> _Problem description_: Beginning with the line containing "Select the 加急 post type radio button" and ending with the last line of the entries below, copy each line exactly and nothing else.

Extracted material START

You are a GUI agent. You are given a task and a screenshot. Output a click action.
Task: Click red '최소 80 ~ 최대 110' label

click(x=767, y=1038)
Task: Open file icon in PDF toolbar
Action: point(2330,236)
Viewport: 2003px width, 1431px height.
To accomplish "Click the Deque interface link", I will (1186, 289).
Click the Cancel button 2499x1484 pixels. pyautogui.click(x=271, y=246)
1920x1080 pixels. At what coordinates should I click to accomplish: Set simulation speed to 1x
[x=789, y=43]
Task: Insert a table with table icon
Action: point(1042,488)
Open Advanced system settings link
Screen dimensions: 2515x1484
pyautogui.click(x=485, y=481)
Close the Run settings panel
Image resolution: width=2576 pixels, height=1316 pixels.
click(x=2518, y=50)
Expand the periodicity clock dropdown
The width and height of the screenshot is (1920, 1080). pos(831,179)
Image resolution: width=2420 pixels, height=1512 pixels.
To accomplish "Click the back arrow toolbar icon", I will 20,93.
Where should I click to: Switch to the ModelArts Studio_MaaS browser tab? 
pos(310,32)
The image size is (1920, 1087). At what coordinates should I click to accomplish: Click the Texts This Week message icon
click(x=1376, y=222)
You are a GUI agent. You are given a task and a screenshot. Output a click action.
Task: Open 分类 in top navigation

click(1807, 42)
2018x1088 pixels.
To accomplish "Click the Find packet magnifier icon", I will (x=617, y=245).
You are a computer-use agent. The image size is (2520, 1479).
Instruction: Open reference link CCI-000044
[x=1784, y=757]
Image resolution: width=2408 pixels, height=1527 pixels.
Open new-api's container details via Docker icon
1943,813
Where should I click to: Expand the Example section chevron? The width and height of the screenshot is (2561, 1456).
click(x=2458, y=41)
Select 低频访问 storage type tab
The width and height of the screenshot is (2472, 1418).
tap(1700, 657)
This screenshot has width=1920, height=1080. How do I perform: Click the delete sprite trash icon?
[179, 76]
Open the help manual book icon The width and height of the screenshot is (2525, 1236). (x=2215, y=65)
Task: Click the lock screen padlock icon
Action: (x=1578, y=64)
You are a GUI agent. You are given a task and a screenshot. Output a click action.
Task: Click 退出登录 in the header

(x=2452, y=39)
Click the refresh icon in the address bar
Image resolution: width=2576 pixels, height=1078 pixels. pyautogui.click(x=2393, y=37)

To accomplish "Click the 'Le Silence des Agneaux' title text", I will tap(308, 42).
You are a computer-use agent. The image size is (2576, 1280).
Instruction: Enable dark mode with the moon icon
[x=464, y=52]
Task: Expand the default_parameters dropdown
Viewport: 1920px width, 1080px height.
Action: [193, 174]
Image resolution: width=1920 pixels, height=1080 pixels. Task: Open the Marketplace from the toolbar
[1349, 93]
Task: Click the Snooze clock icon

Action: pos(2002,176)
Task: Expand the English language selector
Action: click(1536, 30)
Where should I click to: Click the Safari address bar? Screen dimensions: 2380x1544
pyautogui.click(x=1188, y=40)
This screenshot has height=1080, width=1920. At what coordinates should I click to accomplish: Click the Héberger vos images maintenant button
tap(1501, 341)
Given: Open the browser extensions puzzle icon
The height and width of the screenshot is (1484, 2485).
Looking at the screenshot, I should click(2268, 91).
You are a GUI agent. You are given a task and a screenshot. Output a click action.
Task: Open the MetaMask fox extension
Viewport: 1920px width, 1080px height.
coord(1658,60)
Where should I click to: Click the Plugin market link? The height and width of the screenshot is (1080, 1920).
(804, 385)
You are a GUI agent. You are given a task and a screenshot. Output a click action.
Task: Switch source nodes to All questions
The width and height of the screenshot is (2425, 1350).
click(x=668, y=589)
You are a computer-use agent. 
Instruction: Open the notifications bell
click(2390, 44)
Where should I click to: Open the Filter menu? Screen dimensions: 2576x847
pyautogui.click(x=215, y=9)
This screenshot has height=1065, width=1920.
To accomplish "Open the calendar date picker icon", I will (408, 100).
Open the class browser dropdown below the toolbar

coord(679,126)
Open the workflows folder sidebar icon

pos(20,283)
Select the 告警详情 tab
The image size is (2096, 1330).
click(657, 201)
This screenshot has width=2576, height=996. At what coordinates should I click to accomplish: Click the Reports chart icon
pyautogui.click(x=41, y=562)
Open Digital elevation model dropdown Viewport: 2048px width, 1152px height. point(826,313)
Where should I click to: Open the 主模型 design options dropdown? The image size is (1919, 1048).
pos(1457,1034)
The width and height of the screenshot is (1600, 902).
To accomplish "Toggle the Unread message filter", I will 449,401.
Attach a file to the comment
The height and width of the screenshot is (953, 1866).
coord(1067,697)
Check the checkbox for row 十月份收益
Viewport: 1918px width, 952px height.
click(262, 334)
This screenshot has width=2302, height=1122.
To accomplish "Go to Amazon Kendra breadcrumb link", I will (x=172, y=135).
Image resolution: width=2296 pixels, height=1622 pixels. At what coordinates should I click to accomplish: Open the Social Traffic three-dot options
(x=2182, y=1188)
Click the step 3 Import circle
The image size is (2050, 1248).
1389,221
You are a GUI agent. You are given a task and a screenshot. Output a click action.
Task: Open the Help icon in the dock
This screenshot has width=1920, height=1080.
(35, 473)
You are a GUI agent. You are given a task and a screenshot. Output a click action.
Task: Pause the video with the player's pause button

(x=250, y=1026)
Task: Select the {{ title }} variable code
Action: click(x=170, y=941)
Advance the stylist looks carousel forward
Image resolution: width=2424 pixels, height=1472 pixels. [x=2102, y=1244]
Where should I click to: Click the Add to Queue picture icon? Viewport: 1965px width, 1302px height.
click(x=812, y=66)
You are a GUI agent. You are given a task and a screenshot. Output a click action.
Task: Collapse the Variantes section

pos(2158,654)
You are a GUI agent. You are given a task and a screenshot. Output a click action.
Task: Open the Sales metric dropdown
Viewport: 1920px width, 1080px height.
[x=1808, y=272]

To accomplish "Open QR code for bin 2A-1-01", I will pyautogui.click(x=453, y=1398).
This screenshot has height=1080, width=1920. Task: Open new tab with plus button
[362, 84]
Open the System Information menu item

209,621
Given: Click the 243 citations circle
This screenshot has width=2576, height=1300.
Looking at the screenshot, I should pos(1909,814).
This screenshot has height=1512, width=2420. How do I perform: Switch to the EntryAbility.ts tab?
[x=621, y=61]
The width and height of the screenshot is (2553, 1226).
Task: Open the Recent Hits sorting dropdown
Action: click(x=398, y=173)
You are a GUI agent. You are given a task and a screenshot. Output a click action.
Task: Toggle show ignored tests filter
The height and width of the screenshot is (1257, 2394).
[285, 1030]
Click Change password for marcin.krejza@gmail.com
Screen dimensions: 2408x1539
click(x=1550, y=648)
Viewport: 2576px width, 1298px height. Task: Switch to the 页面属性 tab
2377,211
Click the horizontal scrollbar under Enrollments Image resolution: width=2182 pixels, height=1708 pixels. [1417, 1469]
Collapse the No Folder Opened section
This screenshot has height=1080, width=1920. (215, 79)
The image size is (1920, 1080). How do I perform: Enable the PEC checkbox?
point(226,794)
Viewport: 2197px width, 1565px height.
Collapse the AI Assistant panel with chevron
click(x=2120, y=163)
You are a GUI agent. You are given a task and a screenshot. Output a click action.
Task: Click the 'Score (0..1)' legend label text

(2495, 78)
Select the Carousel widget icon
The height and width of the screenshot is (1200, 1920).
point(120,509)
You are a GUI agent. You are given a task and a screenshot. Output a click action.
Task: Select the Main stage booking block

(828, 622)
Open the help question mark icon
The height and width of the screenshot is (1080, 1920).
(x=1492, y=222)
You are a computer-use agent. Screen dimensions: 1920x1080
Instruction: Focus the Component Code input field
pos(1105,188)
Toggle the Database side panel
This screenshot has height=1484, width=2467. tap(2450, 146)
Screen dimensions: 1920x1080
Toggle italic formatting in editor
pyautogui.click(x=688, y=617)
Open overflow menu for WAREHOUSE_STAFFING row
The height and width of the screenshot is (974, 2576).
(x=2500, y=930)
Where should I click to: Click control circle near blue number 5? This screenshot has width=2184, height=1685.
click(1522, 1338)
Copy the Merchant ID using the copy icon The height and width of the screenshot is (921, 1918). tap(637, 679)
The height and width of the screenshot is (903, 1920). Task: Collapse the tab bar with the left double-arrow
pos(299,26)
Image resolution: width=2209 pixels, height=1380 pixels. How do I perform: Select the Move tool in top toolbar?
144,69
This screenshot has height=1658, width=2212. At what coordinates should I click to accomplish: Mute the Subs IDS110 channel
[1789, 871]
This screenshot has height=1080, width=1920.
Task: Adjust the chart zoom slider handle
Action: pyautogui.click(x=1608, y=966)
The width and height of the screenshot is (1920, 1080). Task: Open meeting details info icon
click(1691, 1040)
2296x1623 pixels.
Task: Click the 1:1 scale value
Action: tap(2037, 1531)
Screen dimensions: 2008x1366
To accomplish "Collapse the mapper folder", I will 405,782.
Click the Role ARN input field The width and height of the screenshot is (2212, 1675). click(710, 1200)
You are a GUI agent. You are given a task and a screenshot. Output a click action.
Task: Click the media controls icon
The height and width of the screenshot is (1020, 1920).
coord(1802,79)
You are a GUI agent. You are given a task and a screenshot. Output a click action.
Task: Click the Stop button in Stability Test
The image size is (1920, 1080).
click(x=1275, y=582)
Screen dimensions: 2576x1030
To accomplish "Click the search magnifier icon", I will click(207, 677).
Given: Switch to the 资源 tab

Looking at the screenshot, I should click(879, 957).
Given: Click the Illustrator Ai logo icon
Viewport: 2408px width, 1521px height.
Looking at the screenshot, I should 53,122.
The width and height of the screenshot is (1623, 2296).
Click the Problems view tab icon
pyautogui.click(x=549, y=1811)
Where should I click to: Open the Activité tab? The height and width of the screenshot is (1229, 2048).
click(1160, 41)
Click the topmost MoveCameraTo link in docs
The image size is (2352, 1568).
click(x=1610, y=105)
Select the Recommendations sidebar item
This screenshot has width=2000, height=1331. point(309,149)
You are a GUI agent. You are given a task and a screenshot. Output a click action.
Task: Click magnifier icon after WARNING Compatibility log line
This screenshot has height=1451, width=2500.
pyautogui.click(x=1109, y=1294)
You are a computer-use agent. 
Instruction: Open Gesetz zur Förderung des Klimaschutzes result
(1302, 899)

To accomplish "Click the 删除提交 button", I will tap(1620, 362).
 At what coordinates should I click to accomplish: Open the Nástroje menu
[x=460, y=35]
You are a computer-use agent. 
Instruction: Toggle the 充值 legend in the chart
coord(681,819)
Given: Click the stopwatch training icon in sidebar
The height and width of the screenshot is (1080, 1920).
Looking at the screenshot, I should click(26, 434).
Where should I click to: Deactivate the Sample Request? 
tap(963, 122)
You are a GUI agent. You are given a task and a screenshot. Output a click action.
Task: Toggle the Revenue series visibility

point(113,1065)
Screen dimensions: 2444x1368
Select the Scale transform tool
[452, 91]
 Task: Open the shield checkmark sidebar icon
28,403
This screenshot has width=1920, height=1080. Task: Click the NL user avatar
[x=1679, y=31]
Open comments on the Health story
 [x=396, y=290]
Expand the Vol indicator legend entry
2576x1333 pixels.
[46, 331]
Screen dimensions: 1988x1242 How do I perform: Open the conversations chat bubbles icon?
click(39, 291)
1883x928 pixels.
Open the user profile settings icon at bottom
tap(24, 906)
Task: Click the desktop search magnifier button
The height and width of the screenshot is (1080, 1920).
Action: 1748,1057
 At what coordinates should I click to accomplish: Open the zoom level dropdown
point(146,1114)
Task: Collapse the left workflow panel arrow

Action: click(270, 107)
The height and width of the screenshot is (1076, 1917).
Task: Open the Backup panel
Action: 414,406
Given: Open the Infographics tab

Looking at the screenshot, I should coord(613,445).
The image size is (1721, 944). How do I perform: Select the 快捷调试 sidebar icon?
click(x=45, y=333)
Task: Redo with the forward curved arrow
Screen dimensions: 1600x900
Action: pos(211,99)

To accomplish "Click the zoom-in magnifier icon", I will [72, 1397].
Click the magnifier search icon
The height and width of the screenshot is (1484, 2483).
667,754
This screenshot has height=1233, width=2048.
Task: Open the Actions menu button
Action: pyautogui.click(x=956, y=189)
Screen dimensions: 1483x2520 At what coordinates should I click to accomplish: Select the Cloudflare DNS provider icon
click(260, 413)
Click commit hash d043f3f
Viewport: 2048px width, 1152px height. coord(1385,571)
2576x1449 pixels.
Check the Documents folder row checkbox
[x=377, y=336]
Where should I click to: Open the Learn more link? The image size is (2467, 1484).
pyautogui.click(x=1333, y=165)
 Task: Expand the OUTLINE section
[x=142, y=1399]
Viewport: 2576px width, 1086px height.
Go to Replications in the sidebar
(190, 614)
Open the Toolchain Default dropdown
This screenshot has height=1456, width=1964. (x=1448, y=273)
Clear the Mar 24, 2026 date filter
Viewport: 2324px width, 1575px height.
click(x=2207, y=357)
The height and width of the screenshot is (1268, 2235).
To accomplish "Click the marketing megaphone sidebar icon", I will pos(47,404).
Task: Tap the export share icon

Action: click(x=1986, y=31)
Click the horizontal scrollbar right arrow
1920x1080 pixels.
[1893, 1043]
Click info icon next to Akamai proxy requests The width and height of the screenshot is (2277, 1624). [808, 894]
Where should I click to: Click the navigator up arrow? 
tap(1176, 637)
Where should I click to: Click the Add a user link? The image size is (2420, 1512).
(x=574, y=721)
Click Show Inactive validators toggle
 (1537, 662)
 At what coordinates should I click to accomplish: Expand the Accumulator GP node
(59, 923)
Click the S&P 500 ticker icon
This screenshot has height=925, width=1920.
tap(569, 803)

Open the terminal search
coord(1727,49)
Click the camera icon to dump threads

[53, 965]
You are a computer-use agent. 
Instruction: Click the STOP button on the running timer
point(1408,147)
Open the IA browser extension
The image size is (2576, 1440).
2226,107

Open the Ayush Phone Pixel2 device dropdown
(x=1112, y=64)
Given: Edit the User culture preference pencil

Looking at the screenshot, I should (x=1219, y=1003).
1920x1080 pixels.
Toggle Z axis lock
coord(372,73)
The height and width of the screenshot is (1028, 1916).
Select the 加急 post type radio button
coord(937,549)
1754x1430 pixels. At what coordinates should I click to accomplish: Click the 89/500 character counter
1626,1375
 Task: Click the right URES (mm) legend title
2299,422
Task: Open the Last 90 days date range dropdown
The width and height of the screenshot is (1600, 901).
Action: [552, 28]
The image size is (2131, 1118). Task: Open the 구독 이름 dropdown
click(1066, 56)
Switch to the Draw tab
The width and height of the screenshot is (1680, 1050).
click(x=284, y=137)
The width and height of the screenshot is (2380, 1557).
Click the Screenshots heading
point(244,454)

Extracted material END

> _Written answer_:
Select the 加急 post type radio button
coord(937,549)
1754x1430 pixels. At what coordinates should I click to accomplish: Click the 89/500 character counter
1626,1375
 Task: Click the right URES (mm) legend title
2299,422
Task: Open the Last 90 days date range dropdown
The width and height of the screenshot is (1600, 901).
Action: [552, 28]
The image size is (2131, 1118). Task: Open the 구독 이름 dropdown
click(1066, 56)
Switch to the Draw tab
The width and height of the screenshot is (1680, 1050).
click(x=284, y=137)
The width and height of the screenshot is (2380, 1557).
Click the Screenshots heading
point(244,454)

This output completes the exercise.